## Directive
Reproduce verbatim the lines of the data beginning with the line containing "Click the Mitutoyo" and continuing through the line containing "Select the 329-251-30", including both.
— start of Data shown —
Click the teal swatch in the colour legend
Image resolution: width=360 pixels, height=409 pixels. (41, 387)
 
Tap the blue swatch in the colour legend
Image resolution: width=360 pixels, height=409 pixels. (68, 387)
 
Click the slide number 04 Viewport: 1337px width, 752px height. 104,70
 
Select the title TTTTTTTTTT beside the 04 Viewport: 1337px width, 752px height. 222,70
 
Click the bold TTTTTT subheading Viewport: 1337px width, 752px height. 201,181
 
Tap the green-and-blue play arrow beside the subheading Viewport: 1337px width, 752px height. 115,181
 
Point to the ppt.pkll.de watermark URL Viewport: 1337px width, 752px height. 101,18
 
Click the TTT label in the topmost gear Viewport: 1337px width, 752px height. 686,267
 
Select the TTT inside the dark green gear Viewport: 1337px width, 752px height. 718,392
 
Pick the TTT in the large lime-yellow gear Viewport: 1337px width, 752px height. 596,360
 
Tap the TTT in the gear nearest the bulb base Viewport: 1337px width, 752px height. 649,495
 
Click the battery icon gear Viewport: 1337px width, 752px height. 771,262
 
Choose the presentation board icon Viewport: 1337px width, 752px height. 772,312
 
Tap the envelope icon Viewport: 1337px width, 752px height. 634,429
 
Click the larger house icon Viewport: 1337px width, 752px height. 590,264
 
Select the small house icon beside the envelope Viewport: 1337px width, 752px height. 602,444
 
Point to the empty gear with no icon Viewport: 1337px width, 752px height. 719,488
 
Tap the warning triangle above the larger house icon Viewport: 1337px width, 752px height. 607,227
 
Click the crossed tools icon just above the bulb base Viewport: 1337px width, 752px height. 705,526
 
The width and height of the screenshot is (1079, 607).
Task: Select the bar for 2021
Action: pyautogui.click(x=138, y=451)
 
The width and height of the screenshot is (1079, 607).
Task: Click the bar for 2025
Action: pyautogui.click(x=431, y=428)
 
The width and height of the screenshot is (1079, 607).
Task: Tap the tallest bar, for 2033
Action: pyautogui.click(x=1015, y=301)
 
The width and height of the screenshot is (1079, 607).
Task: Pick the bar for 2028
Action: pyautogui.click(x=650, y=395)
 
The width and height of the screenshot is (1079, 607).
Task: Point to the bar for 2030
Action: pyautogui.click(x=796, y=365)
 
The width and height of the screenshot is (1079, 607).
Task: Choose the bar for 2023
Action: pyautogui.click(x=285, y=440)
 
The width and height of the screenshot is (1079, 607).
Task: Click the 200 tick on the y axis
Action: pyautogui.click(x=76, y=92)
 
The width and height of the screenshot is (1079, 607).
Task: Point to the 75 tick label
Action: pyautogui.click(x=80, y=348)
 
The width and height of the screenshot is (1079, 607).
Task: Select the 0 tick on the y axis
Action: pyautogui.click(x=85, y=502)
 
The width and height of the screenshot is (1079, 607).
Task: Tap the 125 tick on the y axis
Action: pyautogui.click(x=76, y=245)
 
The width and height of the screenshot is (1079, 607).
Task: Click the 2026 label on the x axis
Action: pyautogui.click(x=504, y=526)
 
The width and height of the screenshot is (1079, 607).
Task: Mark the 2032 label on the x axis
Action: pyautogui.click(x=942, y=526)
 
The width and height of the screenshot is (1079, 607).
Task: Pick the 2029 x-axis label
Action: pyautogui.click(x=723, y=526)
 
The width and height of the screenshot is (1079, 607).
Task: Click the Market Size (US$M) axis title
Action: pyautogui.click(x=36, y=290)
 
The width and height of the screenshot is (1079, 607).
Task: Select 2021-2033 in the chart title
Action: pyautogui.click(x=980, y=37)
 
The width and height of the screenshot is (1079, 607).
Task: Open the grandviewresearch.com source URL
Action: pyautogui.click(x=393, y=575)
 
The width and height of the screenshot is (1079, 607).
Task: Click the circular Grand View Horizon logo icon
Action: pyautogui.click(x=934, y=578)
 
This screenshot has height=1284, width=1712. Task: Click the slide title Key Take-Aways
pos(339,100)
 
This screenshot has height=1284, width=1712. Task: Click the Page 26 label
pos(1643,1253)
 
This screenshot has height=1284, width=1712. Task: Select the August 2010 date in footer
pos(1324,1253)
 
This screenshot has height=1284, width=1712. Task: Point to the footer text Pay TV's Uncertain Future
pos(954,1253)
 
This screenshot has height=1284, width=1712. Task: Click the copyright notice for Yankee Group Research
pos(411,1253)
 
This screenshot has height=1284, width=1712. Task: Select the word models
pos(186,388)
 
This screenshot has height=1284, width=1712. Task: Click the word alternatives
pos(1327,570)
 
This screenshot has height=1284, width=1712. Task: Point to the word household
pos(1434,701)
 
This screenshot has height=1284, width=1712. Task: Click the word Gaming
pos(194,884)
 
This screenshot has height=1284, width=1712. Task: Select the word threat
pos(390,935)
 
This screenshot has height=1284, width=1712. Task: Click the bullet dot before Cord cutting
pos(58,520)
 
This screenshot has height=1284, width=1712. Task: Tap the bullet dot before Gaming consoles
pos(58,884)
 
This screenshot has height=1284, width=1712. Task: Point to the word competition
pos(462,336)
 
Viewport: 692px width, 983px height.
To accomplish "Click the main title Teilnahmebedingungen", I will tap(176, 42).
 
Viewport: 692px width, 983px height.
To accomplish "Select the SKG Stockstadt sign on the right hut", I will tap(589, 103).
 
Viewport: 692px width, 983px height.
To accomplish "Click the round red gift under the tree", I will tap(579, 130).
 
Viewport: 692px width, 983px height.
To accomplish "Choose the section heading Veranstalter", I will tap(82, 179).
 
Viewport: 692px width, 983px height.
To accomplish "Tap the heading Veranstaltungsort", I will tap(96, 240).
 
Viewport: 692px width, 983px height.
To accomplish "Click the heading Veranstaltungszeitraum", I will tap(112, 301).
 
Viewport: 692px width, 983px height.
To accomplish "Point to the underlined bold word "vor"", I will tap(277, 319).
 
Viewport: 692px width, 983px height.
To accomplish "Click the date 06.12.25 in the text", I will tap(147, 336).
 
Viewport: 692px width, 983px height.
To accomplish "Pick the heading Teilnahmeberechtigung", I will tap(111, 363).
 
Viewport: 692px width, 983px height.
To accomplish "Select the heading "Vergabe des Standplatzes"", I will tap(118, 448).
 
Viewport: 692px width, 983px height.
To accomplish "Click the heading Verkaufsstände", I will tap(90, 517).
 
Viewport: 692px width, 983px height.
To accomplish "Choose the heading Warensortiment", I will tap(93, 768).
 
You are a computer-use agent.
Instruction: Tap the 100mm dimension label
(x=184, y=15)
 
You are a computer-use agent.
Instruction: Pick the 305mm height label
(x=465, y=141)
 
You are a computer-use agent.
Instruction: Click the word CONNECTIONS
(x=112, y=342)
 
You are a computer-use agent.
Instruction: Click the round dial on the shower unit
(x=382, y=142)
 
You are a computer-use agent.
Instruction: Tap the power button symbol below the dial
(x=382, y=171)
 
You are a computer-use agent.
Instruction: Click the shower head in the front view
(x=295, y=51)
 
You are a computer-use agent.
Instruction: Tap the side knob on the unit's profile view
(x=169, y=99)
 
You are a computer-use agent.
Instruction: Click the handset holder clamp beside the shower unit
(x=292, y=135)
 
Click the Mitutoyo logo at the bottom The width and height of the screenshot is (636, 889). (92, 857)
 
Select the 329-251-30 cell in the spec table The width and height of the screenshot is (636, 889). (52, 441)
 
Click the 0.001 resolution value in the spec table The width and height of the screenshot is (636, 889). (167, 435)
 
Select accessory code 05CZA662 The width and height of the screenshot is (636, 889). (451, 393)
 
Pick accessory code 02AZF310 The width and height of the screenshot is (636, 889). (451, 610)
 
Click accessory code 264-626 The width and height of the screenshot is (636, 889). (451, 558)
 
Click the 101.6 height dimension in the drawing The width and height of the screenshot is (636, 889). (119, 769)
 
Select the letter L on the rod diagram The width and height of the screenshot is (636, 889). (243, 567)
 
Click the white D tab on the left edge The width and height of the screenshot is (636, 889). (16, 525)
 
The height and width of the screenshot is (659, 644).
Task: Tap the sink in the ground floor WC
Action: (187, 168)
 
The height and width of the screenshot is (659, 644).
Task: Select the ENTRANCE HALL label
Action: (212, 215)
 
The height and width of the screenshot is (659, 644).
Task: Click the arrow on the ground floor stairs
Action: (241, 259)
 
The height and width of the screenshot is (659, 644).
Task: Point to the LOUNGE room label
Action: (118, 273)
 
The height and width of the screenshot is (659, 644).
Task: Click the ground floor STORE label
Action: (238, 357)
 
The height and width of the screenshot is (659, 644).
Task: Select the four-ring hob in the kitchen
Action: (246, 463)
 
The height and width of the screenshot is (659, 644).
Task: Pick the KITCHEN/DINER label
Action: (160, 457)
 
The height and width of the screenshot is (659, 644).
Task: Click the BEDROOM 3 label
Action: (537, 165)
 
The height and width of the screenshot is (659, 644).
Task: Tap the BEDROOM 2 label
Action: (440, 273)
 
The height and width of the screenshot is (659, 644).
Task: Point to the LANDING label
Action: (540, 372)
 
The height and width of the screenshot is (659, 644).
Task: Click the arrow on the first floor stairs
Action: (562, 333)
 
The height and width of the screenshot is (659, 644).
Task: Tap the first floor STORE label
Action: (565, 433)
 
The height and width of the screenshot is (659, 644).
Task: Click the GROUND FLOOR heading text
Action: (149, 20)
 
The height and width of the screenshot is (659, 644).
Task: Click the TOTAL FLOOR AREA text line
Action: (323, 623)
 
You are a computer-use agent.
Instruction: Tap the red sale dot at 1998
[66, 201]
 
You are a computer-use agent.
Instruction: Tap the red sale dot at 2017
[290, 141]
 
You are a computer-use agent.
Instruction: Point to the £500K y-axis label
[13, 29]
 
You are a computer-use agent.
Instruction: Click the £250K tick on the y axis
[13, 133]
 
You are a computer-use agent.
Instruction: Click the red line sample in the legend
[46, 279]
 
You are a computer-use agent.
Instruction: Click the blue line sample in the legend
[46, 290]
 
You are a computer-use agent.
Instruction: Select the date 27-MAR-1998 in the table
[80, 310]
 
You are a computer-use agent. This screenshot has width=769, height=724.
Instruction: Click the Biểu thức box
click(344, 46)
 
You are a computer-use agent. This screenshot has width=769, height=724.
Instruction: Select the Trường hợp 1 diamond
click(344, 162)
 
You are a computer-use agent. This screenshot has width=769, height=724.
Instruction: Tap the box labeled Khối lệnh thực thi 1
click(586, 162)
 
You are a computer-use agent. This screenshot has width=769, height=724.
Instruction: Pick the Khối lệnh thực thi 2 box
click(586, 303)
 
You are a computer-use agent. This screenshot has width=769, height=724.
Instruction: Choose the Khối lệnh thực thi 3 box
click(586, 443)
— end of Data shown —
## Correct answer
Click the Mitutoyo logo at the bottom The width and height of the screenshot is (636, 889). (92, 857)
 
Select the 329-251-30 cell in the spec table The width and height of the screenshot is (636, 889). (52, 441)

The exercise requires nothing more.